Sangamo has been running a series of early stage trials on the T-cell modifying treatment, SB-728-T, which is its lead drug candidate. The company is encouraged by the data so far, and expects to report further results by the end of the year. Sangamo also plans to file an IND in 2014 to begin clinical trials of the SB-728 treatment on hematopoietic stem cells.

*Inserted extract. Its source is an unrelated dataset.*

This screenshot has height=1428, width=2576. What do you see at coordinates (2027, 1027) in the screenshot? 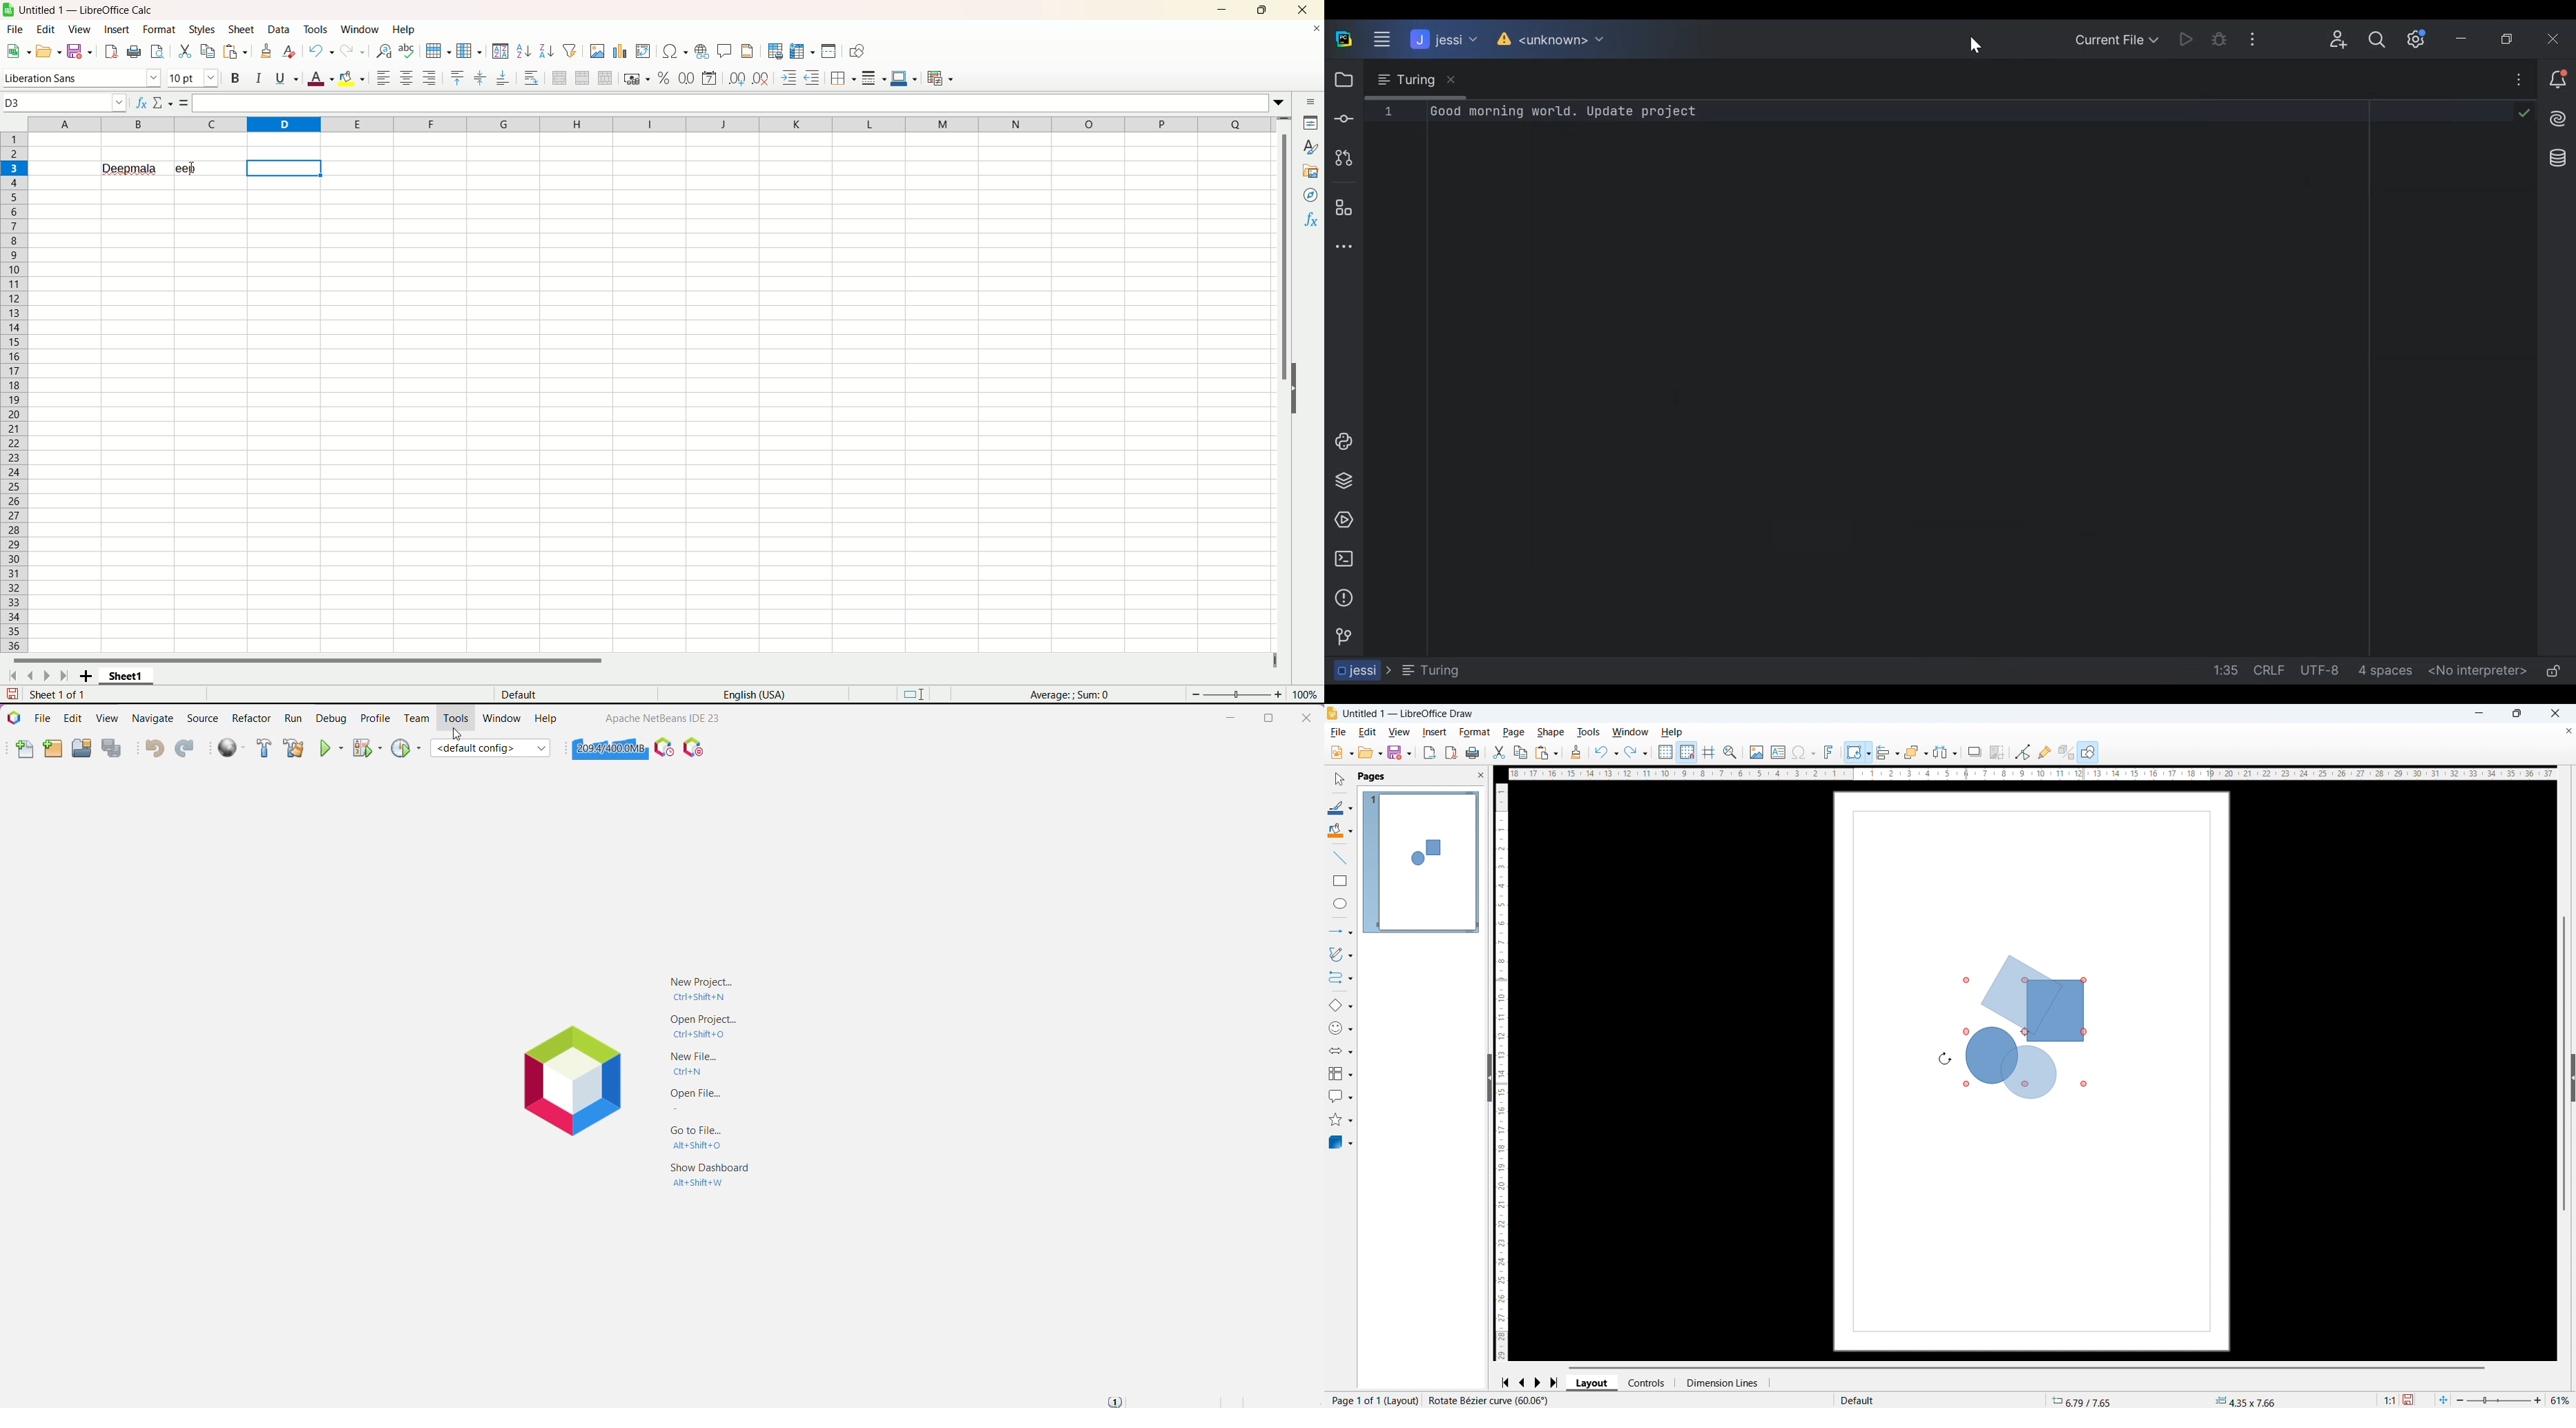
I see `Object is being rotated ` at bounding box center [2027, 1027].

Ideally, one of these methods would duplicate the “functional cure” reportedly achieved for an HIV-positive man known as the Berlin patient, who received a bone marrow transplant in 2007 to treat his leukemia. The bone marrow donor was one of the rare individuals with two copies of a variant of the CCR5 gene that does not allow HIV to enter T-cells. After his transplant, the Berlin patient’s HIV counts dropped to undetectable levels, and he was able to stop taking antiretroviral drugs. Using bone marrow transplants as treatments for HIV wouldn’t be practical for many people, because the donor would not only need to have two mutant CCR5 gene copies, but would also have to be immunologically compatible with the recipient. But because it uses a patient’s own cells, a gene therapy could theoretically be used on anyone.
Sangamo’s anti-HIV program in hematopoietic stem cells is supported by a 2009 grant by California’s stem cell research funding agency, the California Institute for Regenerative Medicine. The agency is also providing funds for Calimmune’s recently launched early stage trial. Calimmune’s HIV treatment, called Cal-1, modifies both the patient’s T-cells and their hematopoietic stem cells in an attempt to block more avenues for the HIV virus to invade.
While Sangamo uses zinc finger proteins to modify genes, Calimmune relies on a form of RNA interference to essentially turn off the production of the CCR5 protein, even though the gene itself remains intact. The technique is based on work from the lab of Nobel laureate David Baltimore, chairman of Calimmune’s board of directors. The company expects to report results of the trial in 2015.
Sangamo, in another project recently funded by the California Institute for Regenerative Medicine, is attempting to cure beta-thalassemia, a blood disease that keeps patients dependent on blood transfusions for survival. In this disorder, a faulty gene produces a defective form of hemoglobin, the protein in red blood cells that transports oxygen through the body.
Lanphier says Sangamo could use a number of different tactics in beta-thalassemia. For example, it could insert a normal gene for hemoglobin into hematopoietic stem cells. Or, it could modify the stem cells to switch on a gene for a fetal form of hemoglobin that usually turns off as the patient gets older. Either way, the genetically modified stem cells might liberate patients from lifelong treatment.
“They would no longer need blood transfusions,” Lanphier says.
Sangamo’s platform is not limited to modifying the genes in blood cells after they have been extracted from the body. In late 2012, the company outlined a new method called In Vivo Protein Replacement that is being developed in pre-clinical studies. In this approach, a DNA-editing-enzyme-based is delivered systemically into the body itself, where it inserts a missing gene into liver cells. In mice, Sangamo was able to produce human Factor IX, a clotting factor that is missing or scant in people with hemophilia B, increasing their risk of bleeding.
This in vivo gene therapy method could be used in other diseases caused by the absence of a single gene, Sangamo says. Such conditions include Fabry disease, in which a single missing enzyme, alpha-galactosidase A, can lead to kidney failure and other severe consequences. Fabry disease can now be treated with periodic infusions of a replacement protein called agalsidase beta, (Fabrazyme), marketed by Sanofi/Genzyme. But like the antiretrovirals used to treat HIV infections, enzyme replacement therapies can cause significant side effects.
Sangamo plans to ask the FDA for permission to start clinical trials for seven new treatments by 2015. Lanphier sees the zinc finger platform as a disruptive technology that could eliminate the need for maintenance treatments such as HIV drugs.